**Material provided**
>>>>
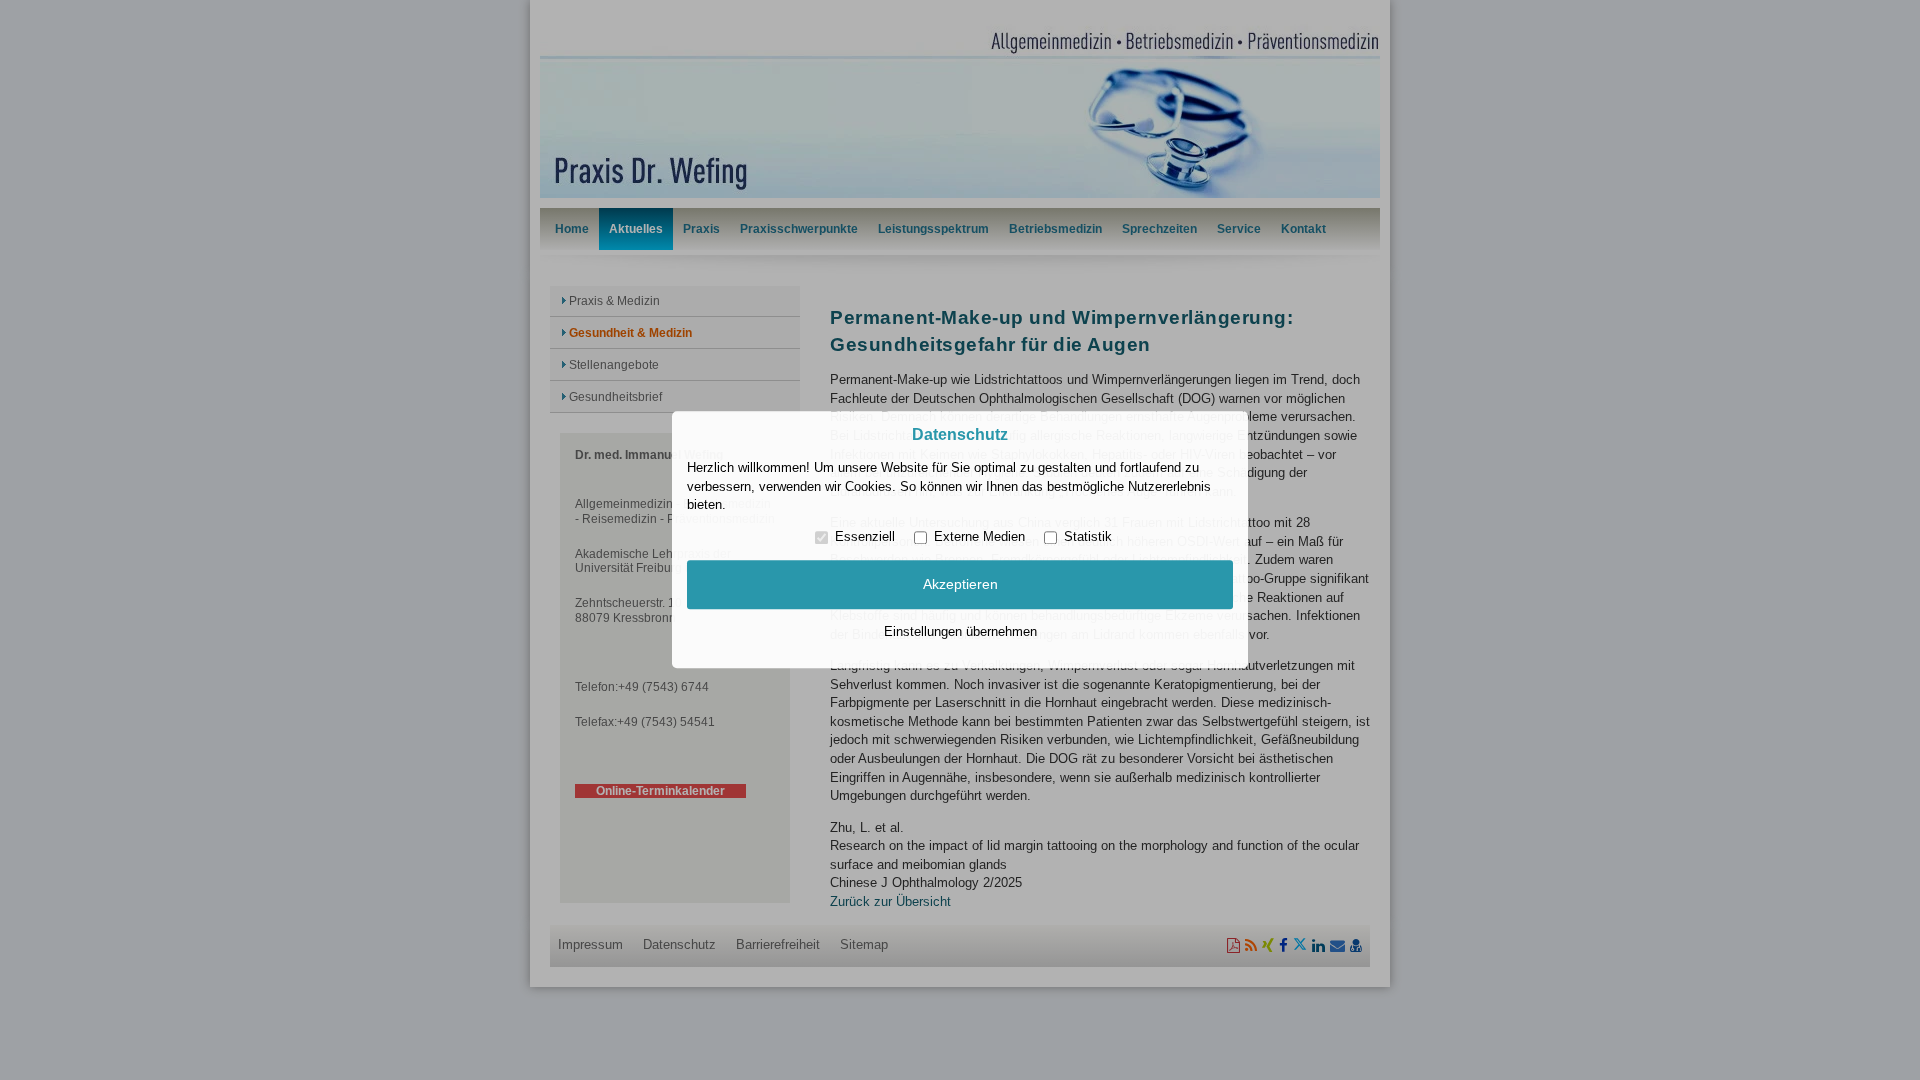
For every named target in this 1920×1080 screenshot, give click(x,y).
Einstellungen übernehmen (960, 631)
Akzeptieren (960, 584)
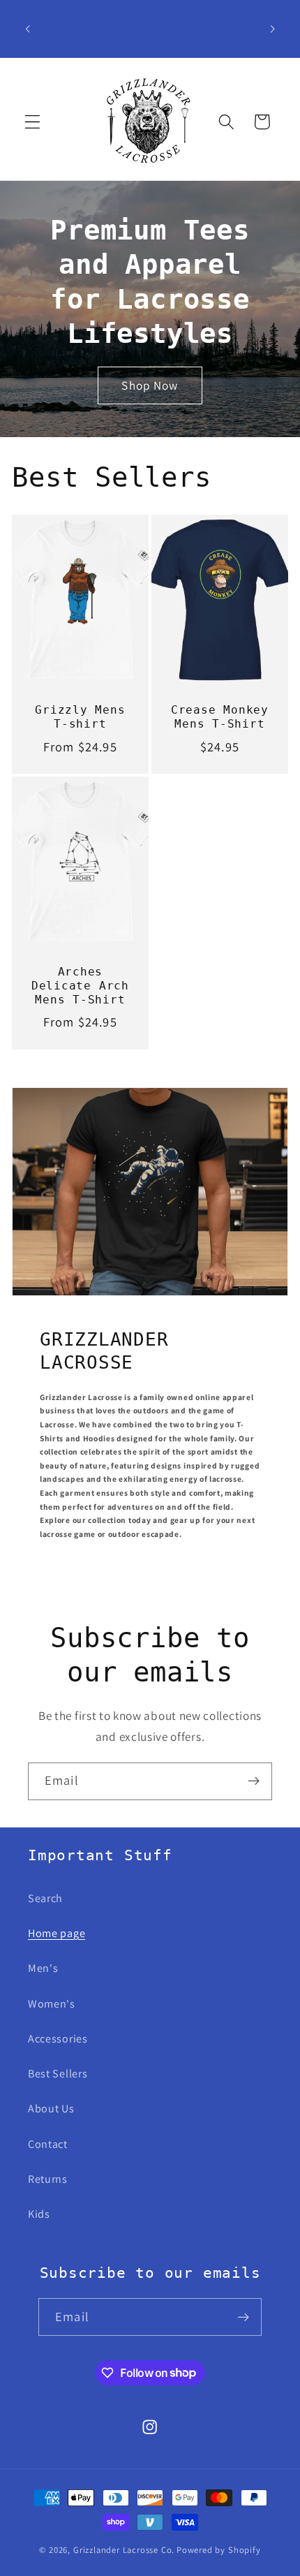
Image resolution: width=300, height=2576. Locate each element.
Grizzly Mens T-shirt (80, 717)
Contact (48, 2144)
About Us (51, 2108)
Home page (56, 1933)
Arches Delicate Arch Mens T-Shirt (80, 986)
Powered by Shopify (219, 2550)
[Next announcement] (272, 28)
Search (45, 1898)
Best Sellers (57, 2073)
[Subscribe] (253, 1781)
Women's (51, 2003)
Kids (39, 2214)
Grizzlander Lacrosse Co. (123, 2550)
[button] (32, 122)
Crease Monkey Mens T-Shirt (220, 717)
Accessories (58, 2038)
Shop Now (149, 386)
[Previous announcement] (27, 28)
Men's (43, 1968)
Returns (48, 2179)
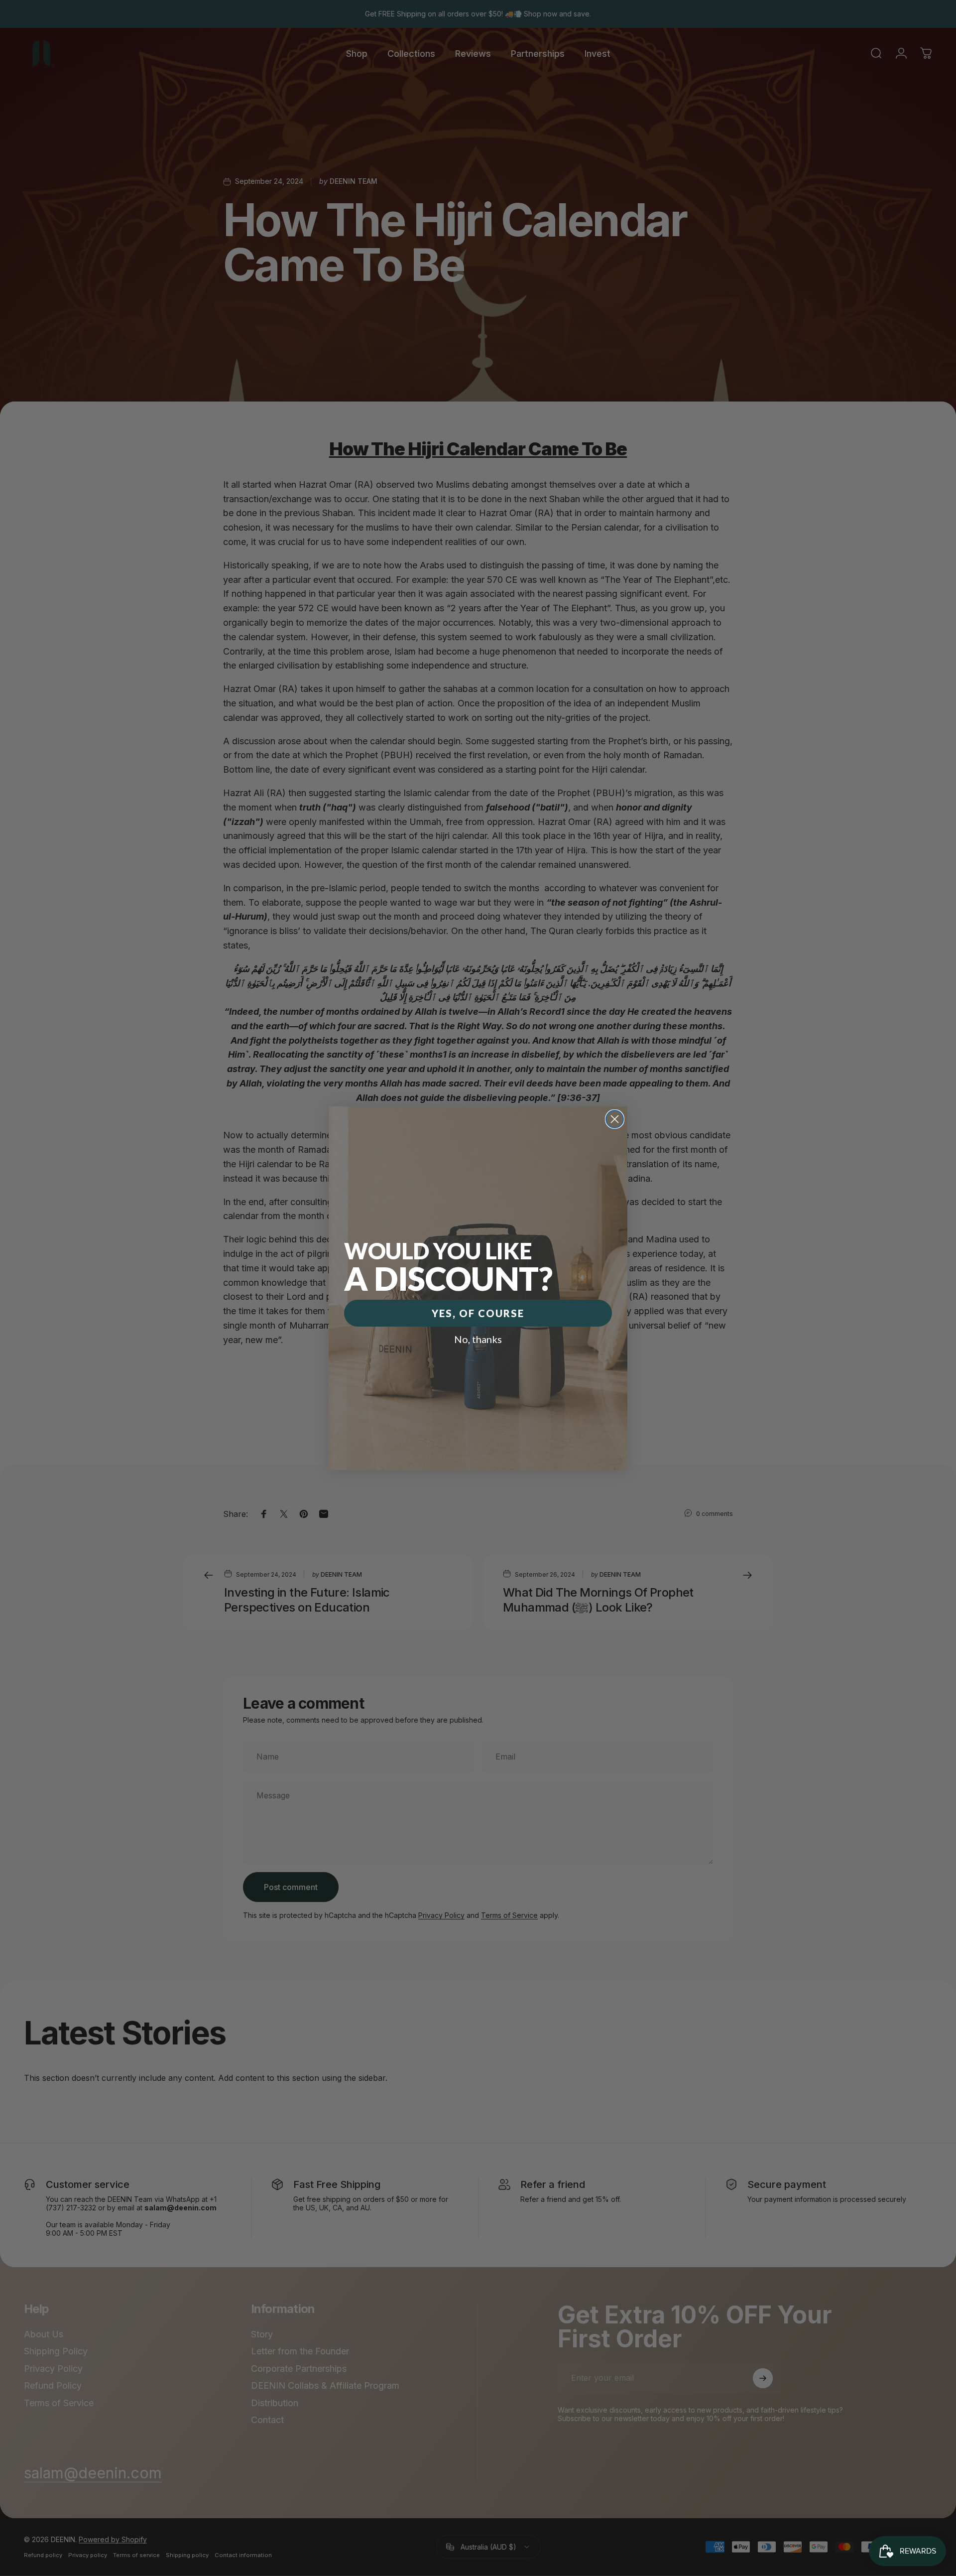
<<<<
Scan the material above for the string "Mens", and copy every line where it is found.

Grizzly Mens T-shirt (80, 717)
Arches Delicate Arch Mens T-Shirt (80, 986)
Crease Monkey Mens T-Shirt (220, 717)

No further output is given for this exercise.